Proxy Statement
Shareholder Proposals (Item 7 on Proxy Card)

Kenneth Steiner, 14 Stoner Avenue, Apt. 2M, Great Neck, New York 11021, owner of 2,790 shares of the Company’s common stock, proposes the following:

7 – Special Shareowner Meetings

RESOLVED, Shareowners ask our board to take the steps necessary unilaterally (to the fullest extent permitted by law) to amend our bylaws and each appropriate governing document to give holders of 15% of our outstanding common stock (or the lowest percentage permitted by law above 15%) the power to call a special shareowner meeting.

This includes that such bylaw and/or charter text will not have any exclusionary or prohibitive language in regard to calling a special meeting that apply only to shareowners but not to management and/or the board (to the fullest extent permitted by law).

Special meetings allow shareowners to vote on important matters, such as electing new directors that can arise between annual meetings. Shareowner input on the timing of shareowner meetings is especially important when events unfold quickly and issues may become moot by the next annual meeting. This proposal does not impact our board’s current power to call a special meeting.

This proposal topic won more than 60% support at CVS, Sprint and Safeway.

The merit of this Special Shareowner Meeting proposal should also be considered in the context of the opportunity for additional improvement in our company’s 2011 reported corporate governance in order to more fully realize our company’s potential:

The Corporate Library, an independent investment research firm, rated our company “High Concern” in executive pay — $37 million for Ivan Seidenberg.

Performance Share Units for our executives covered a three-year period, which was not sufficiently long-term, and were payable in cash, which did nothing to tie executive performance with long-term shareholder value. Even worse, more than half of the target PSU’s were paid for underperforming more than half of our company’s peer group in terms of relative Total Shareholder Return. Underperforming our industry peers should not result in monetary awards of any kind to our executives.

Our CEO was also entitled to a potential $30 million payment in the event of a change in control. Combined with executive perks for our CEO such as the personal use of company aircraft and contribution to a non-qualified deferral plan, these examples suggested that executive pay practices were not aligned with shareholder interests.

Please encourage our board to respond positively to this proposal to initiate improved corporate governance and financial performance: Special Shareowner Meetings – Yes on 7.

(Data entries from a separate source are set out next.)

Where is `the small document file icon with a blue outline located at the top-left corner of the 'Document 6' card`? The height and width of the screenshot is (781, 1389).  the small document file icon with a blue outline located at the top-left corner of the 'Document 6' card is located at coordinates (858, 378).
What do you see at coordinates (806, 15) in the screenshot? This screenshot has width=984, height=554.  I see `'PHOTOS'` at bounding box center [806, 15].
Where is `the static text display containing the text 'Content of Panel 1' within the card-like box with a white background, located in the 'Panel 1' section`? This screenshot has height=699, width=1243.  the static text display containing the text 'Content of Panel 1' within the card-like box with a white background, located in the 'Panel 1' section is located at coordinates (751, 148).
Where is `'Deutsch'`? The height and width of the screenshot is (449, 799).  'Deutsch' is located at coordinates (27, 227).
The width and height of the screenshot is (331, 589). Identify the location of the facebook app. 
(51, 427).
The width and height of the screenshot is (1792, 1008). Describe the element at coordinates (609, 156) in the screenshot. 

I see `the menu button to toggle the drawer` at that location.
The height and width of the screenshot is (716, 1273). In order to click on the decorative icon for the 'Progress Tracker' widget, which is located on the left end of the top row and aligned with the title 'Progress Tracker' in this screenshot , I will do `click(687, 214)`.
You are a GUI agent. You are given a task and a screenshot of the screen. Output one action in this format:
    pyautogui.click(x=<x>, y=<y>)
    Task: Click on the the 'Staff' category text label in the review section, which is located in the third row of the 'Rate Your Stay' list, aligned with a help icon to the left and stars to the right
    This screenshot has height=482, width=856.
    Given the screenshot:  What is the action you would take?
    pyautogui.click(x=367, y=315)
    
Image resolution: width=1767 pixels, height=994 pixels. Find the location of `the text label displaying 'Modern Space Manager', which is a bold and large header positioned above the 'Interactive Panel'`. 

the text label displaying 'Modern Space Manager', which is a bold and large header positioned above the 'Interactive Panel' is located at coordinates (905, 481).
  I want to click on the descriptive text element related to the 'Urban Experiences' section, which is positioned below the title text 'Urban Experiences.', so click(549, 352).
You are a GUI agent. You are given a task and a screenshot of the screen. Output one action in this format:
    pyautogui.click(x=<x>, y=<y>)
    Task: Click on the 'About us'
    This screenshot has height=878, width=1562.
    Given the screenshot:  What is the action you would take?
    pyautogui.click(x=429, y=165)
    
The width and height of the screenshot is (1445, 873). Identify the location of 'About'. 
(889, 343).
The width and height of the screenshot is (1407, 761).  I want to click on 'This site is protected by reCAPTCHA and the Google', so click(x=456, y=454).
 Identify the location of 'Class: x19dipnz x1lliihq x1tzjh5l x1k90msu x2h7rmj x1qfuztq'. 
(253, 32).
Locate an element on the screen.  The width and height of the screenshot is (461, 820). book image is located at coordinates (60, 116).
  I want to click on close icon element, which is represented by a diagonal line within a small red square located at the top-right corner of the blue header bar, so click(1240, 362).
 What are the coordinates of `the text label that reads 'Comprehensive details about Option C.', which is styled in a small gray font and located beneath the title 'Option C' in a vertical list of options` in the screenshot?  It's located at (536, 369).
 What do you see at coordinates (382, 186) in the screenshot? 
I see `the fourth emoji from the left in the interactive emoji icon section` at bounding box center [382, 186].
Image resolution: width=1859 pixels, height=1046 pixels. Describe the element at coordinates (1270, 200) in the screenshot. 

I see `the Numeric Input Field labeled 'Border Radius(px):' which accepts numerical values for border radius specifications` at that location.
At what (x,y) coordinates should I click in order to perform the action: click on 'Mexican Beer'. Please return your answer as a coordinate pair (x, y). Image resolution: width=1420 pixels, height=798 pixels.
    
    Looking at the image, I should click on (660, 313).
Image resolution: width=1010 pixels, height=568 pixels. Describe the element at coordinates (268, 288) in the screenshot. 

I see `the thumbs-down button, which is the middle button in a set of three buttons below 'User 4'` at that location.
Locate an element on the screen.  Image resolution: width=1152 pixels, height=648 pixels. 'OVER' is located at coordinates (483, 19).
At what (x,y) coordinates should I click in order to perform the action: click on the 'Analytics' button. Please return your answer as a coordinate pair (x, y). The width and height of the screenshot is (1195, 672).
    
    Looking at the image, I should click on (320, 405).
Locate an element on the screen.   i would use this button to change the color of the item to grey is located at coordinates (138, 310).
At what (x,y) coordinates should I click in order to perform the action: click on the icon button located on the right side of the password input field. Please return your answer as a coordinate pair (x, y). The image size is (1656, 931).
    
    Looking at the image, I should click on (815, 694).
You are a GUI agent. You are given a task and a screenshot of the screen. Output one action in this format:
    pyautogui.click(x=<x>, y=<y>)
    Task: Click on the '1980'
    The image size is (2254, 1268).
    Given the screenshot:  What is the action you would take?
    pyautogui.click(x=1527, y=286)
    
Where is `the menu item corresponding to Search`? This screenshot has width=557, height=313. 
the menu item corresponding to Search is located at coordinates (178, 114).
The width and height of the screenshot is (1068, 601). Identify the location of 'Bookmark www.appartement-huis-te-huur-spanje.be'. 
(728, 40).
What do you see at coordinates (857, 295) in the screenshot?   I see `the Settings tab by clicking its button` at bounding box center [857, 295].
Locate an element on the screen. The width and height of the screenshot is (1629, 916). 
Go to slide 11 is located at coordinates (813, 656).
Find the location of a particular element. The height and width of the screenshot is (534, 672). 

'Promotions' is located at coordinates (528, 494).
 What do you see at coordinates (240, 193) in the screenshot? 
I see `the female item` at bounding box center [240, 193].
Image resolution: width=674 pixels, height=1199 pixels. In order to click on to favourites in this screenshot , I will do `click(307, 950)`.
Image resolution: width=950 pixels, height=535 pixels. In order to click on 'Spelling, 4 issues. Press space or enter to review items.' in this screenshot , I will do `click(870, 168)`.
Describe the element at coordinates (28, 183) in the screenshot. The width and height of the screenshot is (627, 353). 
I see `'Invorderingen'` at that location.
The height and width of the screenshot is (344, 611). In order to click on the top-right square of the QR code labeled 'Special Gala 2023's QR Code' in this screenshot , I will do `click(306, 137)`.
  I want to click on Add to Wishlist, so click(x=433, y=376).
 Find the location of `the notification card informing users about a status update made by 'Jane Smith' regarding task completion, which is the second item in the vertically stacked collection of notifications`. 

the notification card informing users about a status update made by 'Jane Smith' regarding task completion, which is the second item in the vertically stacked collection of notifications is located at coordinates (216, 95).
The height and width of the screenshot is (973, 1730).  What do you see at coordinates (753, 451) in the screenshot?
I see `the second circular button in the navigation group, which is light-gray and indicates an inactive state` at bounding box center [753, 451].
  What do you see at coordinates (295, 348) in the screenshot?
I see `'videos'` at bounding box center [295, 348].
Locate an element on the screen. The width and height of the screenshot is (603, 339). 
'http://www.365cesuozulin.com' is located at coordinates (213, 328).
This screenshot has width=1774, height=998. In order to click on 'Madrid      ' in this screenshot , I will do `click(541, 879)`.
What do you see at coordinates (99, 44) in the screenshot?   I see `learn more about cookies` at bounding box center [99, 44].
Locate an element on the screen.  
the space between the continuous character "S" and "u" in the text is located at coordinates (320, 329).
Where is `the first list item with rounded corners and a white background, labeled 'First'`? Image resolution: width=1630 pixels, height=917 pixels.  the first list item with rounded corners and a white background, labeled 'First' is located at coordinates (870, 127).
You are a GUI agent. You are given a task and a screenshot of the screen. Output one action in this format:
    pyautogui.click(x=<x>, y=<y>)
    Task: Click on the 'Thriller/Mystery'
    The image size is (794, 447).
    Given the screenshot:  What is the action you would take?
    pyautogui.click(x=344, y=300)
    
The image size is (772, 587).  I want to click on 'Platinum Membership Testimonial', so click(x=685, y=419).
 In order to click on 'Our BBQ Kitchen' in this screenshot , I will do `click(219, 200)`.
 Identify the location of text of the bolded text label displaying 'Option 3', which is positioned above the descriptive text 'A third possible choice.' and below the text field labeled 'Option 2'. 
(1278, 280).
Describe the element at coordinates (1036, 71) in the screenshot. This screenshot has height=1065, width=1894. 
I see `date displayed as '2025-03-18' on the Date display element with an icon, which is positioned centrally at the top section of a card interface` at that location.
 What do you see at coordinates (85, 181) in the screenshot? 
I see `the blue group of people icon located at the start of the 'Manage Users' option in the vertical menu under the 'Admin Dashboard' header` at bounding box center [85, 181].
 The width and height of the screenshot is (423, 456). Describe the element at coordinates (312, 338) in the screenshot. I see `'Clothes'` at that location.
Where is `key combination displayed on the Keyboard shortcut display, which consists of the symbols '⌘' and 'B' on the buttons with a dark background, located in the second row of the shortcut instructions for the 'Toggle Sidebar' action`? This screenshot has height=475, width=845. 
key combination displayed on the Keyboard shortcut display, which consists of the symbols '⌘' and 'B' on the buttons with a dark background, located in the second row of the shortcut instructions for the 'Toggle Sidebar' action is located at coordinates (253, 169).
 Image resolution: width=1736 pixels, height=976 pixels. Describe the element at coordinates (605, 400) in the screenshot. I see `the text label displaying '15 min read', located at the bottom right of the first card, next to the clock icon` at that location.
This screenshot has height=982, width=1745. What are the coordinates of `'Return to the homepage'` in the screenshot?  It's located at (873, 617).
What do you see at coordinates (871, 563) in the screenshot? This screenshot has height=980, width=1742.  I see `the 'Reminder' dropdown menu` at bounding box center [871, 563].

BOARD OF DIRECTORS’ POSITION

Verizon’s Board of Directors believes that this proposal is unnecessary because Verizon’s shareholders already have a meaningful right to call a special meeting. Under Verizon’s bylaws, any shareholder who owns at least 10%, or multiple shareholders who together own at least 25%, of Verizon’s stock may call a special meeting of shareholders. There are only limited circumstances under which a special meeting requested in accordance with the Bylaws would not occur, each of which is designed to prevent costly meetings that are unnecessary because they cannot result in legal action or because shareholders have recently had or will soon have an opportunity to address issues. These circumstances are:

  • the stated business of the special meeting is not a proper subject for shareholder action under Delaware law;

  • the stated business either will be taken up at a shareholder meeting called by the Board to be held within 90 days or was already taken up at a shareholder meeting held within the past 90 days; or

  • the request is made during the period beginning when shareholders may propose business for the Company’s annual meeting and ending at the annual meeting (in this case shareholders already have an opportunity to propose business for the annual meeting without forcing the Company to incur the expense of a special meeting).

A special meeting of shareholders is an extraordinary event that is both expensive and time-consuming. The Board has carefully considered this issue in each of the past four years and firmly believes that the ownership thresholds and the common sense safeguards contained in Verizon’s current bylaw provision strike an appropriate balance between the right of shareholders to call a special meeting and the interests of Verizon and its shareholders in promoting the appropriate use of company resources.

The Board of Directors recommends that you vote AGAINST this proposal.